Document excerpt:
########################################

Three somewhat comprehensive chapters are dedicated to sonography. Coverage in these chapters include not only basic sonography and Doppler physics but also discussions on transducer design and beam-intensity envelopes as well as the expected coverage on linear and phased arrays. What is missing, however, is mention of the recently evolving applications of nonlinear technology, harmonic, and power imaging and contrast media effects. Color flow and sonography artifact discussion is brief. Three chapters are also dedicated to MR imaging. These MR imaging chapters provide a very basic introduction to MR imaging physics and spectroscopy. Included are sections on magnet types, bioeffects, and site planning. The interested reader would have to go to the specialized sources for more in-depth discussions on pulse sequences, MR angiography, and fast imaging.

There are two excellent chapters on radiobiology followed by two comprehensive chapters on radiation safety. Patient radiation dose is of great concern to the neuroradiologist. This is due to the necessity for extended time neurointerventional procedures and the escalating doses resulting from CT fluoroscopy, multisection CT, and three-dimensional imaging techniques. These chapters include not only the basic principles of radiobiology, but also very useful reviews on dose-response models and radiation risk estimates. The radiation safety chapters cover protection from external and internal sources of radiation. The external sources chapter describes effective dose limits for radiation workers and for the general public. Of great value and interest is the section on patient dose estimation for both radiography and for fluoroscopy. Included are very useful tables showing radiation doses to the skin and the embryo or fetus. Also included is in-depth coverage of barrier shielding design of facilities. Although neuroradiologists may not actually perform such calculations, this section does make clear the factors involved that determine final barrier thicknesses needed and the resultant costs. The internal sources chapter is heavily loaded with radiation dose mathematical calculations, more than what a clinical neuroradiologist would normally care to wade through. This presentation, however, is consistent with what a general medical physics text is expected to cover.

########################################

Excerpted records:
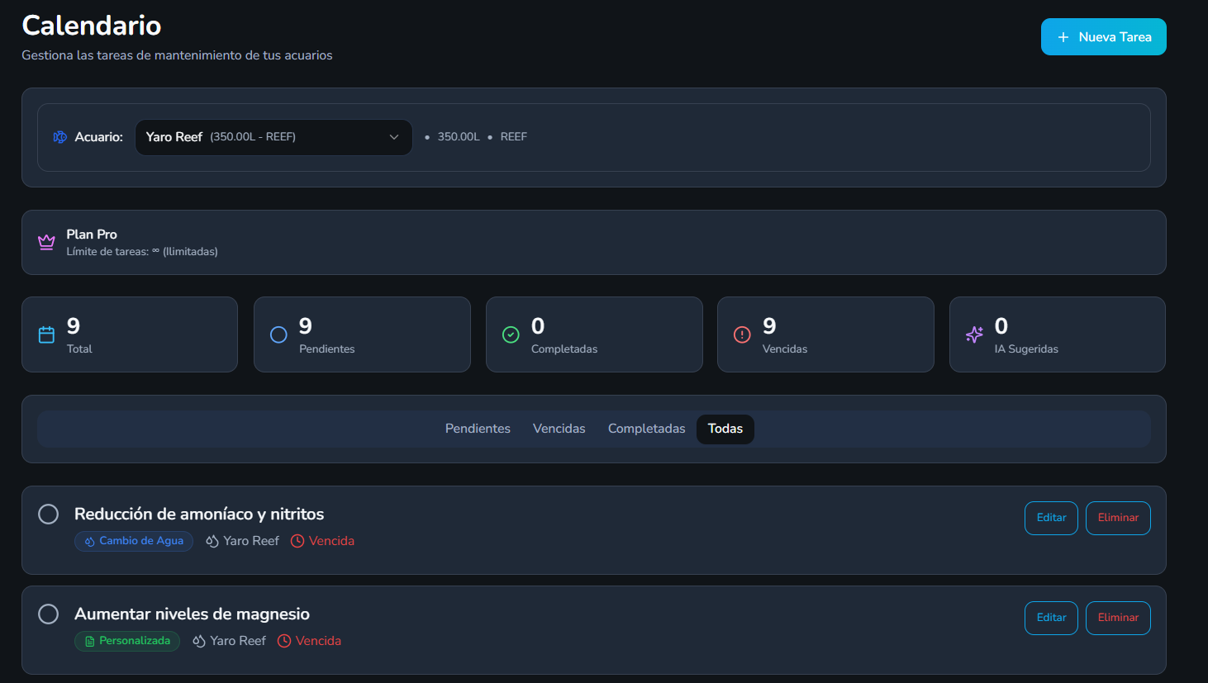Select the Todas tab
This screenshot has width=1208, height=683.
coord(725,429)
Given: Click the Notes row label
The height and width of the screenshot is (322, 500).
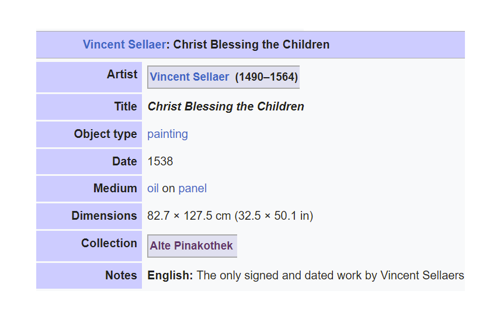Looking at the screenshot, I should pos(121,275).
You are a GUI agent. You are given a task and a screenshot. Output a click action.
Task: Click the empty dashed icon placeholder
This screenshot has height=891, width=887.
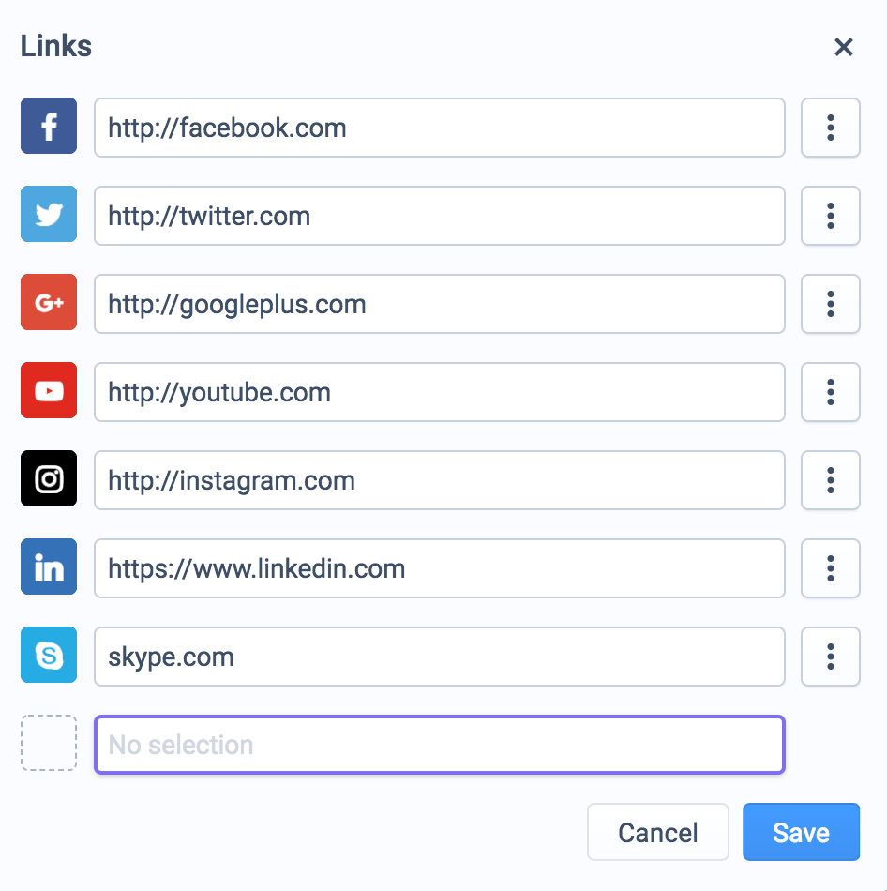[49, 743]
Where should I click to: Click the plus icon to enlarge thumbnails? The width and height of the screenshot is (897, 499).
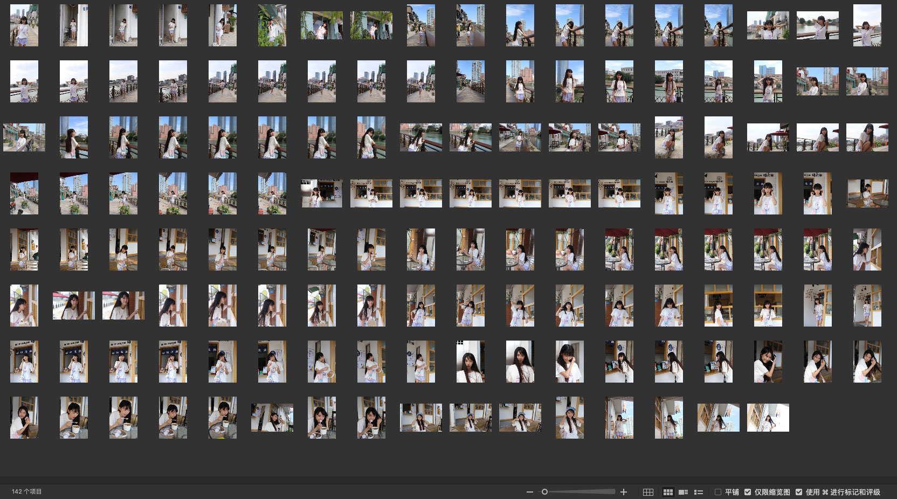pyautogui.click(x=624, y=492)

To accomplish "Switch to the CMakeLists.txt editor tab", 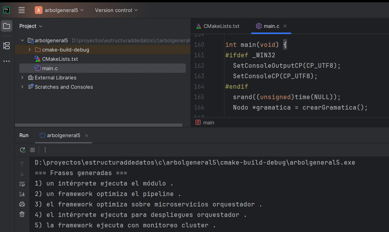I will (x=218, y=26).
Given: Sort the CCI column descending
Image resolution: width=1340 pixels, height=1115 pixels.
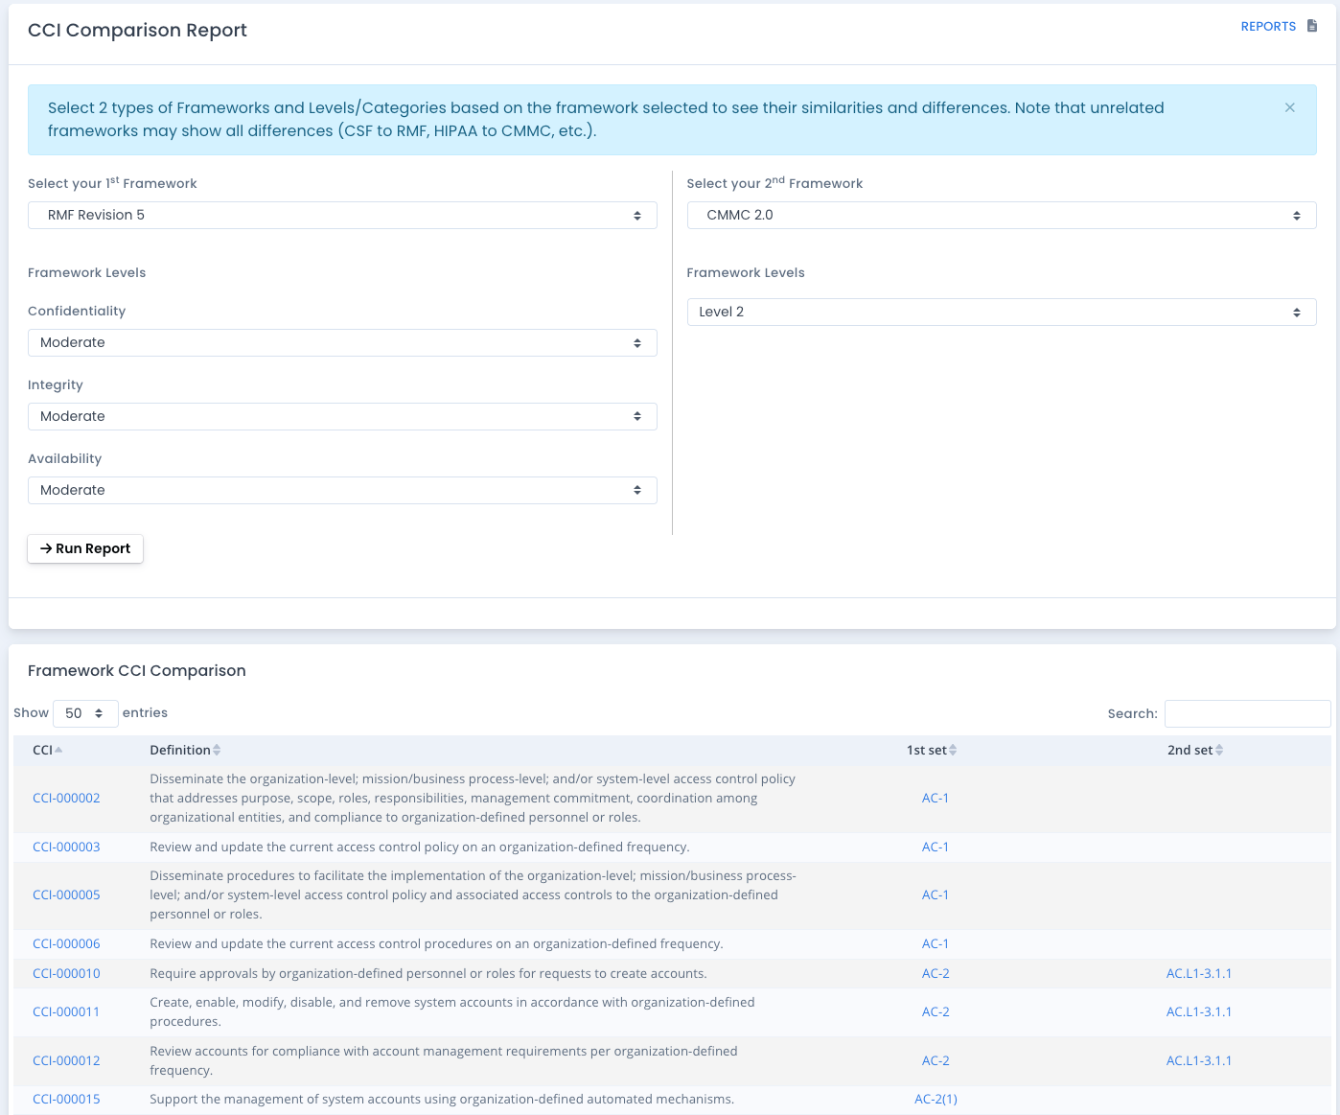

########################################

Your assignment:
Decide whether each statement agrees with the review, and answer yes or no with the review's deciding words quoted: 1. The sonography chapters discuss harmonic and power imaging. 2. The external sources chapter gives effective dose limits for the general public. 3. The MR imaging chapters cover pulse sequences in depth. The listing has nothing to do with the review.

Answer area:
1. No: "What is missing, however, is mention of the recently evolving applications of nonlinear technology, harmonic, and power imaging and contrast media effects."
2. Yes: "The external sources chapter describes effective dose limits for radiation workers and for the general public."
3. No: "The interested reader would have to go to the specialized sources for more in-depth discussions on pulse sequences, MR angiography, and fast imaging."